ASSIGNMENT ::
Whether an entry is long or short, retype it exactly.

DATA FOR ANALYSIS ::
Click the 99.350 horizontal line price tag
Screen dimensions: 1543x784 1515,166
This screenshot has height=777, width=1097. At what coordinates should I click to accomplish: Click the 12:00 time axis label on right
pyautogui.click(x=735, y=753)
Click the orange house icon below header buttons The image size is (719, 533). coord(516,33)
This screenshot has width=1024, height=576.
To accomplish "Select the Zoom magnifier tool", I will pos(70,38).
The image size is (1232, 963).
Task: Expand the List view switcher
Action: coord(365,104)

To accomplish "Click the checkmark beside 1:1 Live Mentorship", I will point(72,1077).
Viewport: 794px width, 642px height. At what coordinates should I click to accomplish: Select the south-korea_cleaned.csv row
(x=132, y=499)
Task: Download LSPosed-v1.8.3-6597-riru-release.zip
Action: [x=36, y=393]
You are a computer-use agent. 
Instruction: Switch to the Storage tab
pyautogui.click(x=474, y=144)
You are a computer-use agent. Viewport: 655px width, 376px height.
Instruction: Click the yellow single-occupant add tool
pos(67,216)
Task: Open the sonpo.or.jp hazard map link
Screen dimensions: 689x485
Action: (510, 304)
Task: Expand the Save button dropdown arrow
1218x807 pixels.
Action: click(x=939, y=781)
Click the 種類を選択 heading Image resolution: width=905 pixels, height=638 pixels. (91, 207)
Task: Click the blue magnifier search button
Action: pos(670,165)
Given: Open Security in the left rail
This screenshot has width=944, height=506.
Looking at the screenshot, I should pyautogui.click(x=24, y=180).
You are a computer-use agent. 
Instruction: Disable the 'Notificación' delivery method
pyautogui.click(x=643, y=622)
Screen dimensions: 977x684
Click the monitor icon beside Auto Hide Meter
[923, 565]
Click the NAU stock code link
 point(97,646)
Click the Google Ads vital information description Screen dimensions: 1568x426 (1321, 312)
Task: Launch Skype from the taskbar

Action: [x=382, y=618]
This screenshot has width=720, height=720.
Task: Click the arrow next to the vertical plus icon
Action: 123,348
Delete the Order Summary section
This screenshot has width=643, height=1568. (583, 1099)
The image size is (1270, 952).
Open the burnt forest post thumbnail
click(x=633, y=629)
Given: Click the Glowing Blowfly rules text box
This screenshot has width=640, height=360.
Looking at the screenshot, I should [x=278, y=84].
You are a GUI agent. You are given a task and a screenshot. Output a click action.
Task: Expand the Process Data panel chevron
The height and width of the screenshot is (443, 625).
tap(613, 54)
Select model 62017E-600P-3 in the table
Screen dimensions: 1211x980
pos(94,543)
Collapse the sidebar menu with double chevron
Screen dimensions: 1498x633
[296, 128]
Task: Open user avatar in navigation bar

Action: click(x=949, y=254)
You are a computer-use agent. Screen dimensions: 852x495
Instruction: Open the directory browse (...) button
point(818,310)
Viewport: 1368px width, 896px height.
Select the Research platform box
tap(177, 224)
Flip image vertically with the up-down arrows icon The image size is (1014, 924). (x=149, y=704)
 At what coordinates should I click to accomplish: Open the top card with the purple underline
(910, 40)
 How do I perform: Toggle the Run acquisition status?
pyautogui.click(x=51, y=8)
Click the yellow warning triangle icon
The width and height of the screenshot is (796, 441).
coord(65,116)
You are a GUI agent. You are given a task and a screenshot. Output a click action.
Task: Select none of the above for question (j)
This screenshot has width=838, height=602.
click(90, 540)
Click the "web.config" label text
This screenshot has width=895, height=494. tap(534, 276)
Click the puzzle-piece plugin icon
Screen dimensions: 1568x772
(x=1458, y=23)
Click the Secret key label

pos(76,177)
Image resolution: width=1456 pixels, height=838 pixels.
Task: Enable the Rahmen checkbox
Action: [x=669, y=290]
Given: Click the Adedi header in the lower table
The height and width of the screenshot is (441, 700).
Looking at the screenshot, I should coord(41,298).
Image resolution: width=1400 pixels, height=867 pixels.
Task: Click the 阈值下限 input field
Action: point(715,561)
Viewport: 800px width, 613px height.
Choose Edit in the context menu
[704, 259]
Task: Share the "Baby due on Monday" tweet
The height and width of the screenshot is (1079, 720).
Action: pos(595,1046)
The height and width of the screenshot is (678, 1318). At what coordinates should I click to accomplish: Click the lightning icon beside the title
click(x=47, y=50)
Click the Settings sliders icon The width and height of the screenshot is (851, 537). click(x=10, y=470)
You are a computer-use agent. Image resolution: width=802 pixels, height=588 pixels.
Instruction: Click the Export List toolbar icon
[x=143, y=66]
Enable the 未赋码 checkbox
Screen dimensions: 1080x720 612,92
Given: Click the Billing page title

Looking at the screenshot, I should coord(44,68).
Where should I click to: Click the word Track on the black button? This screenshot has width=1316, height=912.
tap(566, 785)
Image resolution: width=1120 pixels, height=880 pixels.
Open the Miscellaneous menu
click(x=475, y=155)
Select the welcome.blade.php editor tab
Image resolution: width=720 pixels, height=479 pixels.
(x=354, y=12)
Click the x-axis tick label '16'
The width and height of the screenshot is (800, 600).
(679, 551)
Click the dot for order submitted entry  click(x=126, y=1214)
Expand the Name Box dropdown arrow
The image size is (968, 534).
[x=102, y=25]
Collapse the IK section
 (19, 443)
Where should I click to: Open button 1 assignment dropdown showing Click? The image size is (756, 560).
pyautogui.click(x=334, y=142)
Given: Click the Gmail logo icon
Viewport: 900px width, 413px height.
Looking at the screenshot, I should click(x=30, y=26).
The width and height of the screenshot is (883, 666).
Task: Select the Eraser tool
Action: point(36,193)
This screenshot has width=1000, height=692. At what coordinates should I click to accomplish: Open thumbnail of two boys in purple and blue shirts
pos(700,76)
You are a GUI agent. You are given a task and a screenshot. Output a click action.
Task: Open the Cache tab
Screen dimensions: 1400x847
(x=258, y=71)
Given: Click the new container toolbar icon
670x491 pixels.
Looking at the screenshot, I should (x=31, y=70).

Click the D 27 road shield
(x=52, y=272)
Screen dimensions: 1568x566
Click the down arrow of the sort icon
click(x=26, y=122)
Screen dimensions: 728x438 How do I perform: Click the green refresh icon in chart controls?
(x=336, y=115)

RESULT OF THE TASK ::
Click the 99.350 horizontal line price tag
Screen dimensions: 1543x784 1515,166
This screenshot has height=777, width=1097. At what coordinates should I click to accomplish: Click the 12:00 time axis label on right
pyautogui.click(x=735, y=753)
Click the orange house icon below header buttons The image size is (719, 533). coord(516,33)
This screenshot has width=1024, height=576.
To accomplish "Select the Zoom magnifier tool", I will pos(70,38).
The image size is (1232, 963).
Task: Expand the List view switcher
Action: coord(365,104)

To accomplish "Click the checkmark beside 1:1 Live Mentorship", I will point(72,1077).
Viewport: 794px width, 642px height. At what coordinates should I click to accomplish: Select the south-korea_cleaned.csv row
(x=132, y=499)
Task: Download LSPosed-v1.8.3-6597-riru-release.zip
Action: [x=36, y=393]
You are a computer-use agent. 
Instruction: Switch to the Storage tab
pyautogui.click(x=474, y=144)
You are a computer-use agent. Viewport: 655px width, 376px height.
Instruction: Click the yellow single-occupant add tool
pos(67,216)
Task: Open the sonpo.or.jp hazard map link
Screen dimensions: 689x485
Action: (510, 304)
Task: Expand the Save button dropdown arrow
1218x807 pixels.
Action: click(x=939, y=781)
Click the 種類を選択 heading Image resolution: width=905 pixels, height=638 pixels. (91, 207)
Task: Click the blue magnifier search button
Action: pos(670,165)
Given: Open Security in the left rail
This screenshot has width=944, height=506.
Looking at the screenshot, I should pyautogui.click(x=24, y=180).
You are a computer-use agent. 
Instruction: Disable the 'Notificación' delivery method
pyautogui.click(x=643, y=622)
Screen dimensions: 977x684
Click the monitor icon beside Auto Hide Meter
[923, 565]
Click the NAU stock code link
 point(97,646)
Click the Google Ads vital information description Screen dimensions: 1568x426 (1321, 312)
Task: Launch Skype from the taskbar

Action: [x=382, y=618]
This screenshot has width=720, height=720.
Task: Click the arrow next to the vertical plus icon
Action: 123,348
Delete the Order Summary section
This screenshot has width=643, height=1568. (583, 1099)
The image size is (1270, 952).
Open the burnt forest post thumbnail
click(x=633, y=629)
Given: Click the Glowing Blowfly rules text box
This screenshot has width=640, height=360.
Looking at the screenshot, I should [x=278, y=84].
You are a GUI agent. You are given a task and a screenshot. Output a click action.
Task: Expand the Process Data panel chevron
The height and width of the screenshot is (443, 625).
tap(613, 54)
Select model 62017E-600P-3 in the table
Screen dimensions: 1211x980
pos(94,543)
Collapse the sidebar menu with double chevron
Screen dimensions: 1498x633
[296, 128]
Task: Open user avatar in navigation bar

Action: click(x=949, y=254)
You are a computer-use agent. Screen dimensions: 852x495
Instruction: Open the directory browse (...) button
point(818,310)
Viewport: 1368px width, 896px height.
Select the Research platform box
tap(177, 224)
Flip image vertically with the up-down arrows icon The image size is (1014, 924). (x=149, y=704)
 At what coordinates should I click to accomplish: Open the top card with the purple underline
(910, 40)
 How do I perform: Toggle the Run acquisition status?
pyautogui.click(x=51, y=8)
Click the yellow warning triangle icon
The width and height of the screenshot is (796, 441).
coord(65,116)
You are a GUI agent. You are given a task and a screenshot. Output a click action.
Task: Select none of the above for question (j)
This screenshot has width=838, height=602.
click(90, 540)
Click the "web.config" label text
This screenshot has width=895, height=494. tap(534, 276)
Click the puzzle-piece plugin icon
Screen dimensions: 1568x772
(x=1458, y=23)
Click the Secret key label

pos(76,177)
Image resolution: width=1456 pixels, height=838 pixels.
Task: Enable the Rahmen checkbox
Action: [x=669, y=290]
Given: Click the Adedi header in the lower table
The height and width of the screenshot is (441, 700).
Looking at the screenshot, I should coord(41,298).
Image resolution: width=1400 pixels, height=867 pixels.
Task: Click the 阈值下限 input field
Action: point(715,561)
Viewport: 800px width, 613px height.
Choose Edit in the context menu
[704, 259]
Task: Share the "Baby due on Monday" tweet
The height and width of the screenshot is (1079, 720).
Action: pos(595,1046)
The height and width of the screenshot is (678, 1318). At what coordinates should I click to accomplish: Click the lightning icon beside the title
click(x=47, y=50)
Click the Settings sliders icon The width and height of the screenshot is (851, 537). click(x=10, y=470)
You are a computer-use agent. Image resolution: width=802 pixels, height=588 pixels.
Instruction: Click the Export List toolbar icon
[x=143, y=66]
Enable the 未赋码 checkbox
Screen dimensions: 1080x720 612,92
Given: Click the Billing page title

Looking at the screenshot, I should coord(44,68).
Where should I click to: Click the word Track on the black button? This screenshot has width=1316, height=912.
tap(566, 785)
Image resolution: width=1120 pixels, height=880 pixels.
Open the Miscellaneous menu
click(x=475, y=155)
Select the welcome.blade.php editor tab
Image resolution: width=720 pixels, height=479 pixels.
(x=354, y=12)
Click the x-axis tick label '16'
The width and height of the screenshot is (800, 600).
(679, 551)
Click the dot for order submitted entry  click(x=126, y=1214)
Expand the Name Box dropdown arrow
The image size is (968, 534).
[x=102, y=25]
Collapse the IK section
 (19, 443)
Where should I click to: Open button 1 assignment dropdown showing Click? The image size is (756, 560).
pyautogui.click(x=334, y=142)
Given: Click the Gmail logo icon
Viewport: 900px width, 413px height.
Looking at the screenshot, I should click(x=30, y=26).
The width and height of the screenshot is (883, 666).
Task: Select the Eraser tool
Action: point(36,193)
This screenshot has width=1000, height=692. At what coordinates should I click to accomplish: Open thumbnail of two boys in purple and blue shirts
pos(700,76)
You are a GUI agent. You are given a task and a screenshot. Output a click action.
Task: Open the Cache tab
Screen dimensions: 1400x847
(x=258, y=71)
Given: Click the new container toolbar icon
670x491 pixels.
Looking at the screenshot, I should (x=31, y=70).

Click the D 27 road shield
(x=52, y=272)
Screen dimensions: 1568x566
Click the down arrow of the sort icon
click(x=26, y=122)
Screen dimensions: 728x438 How do I perform: Click the green refresh icon in chart controls?
(x=336, y=115)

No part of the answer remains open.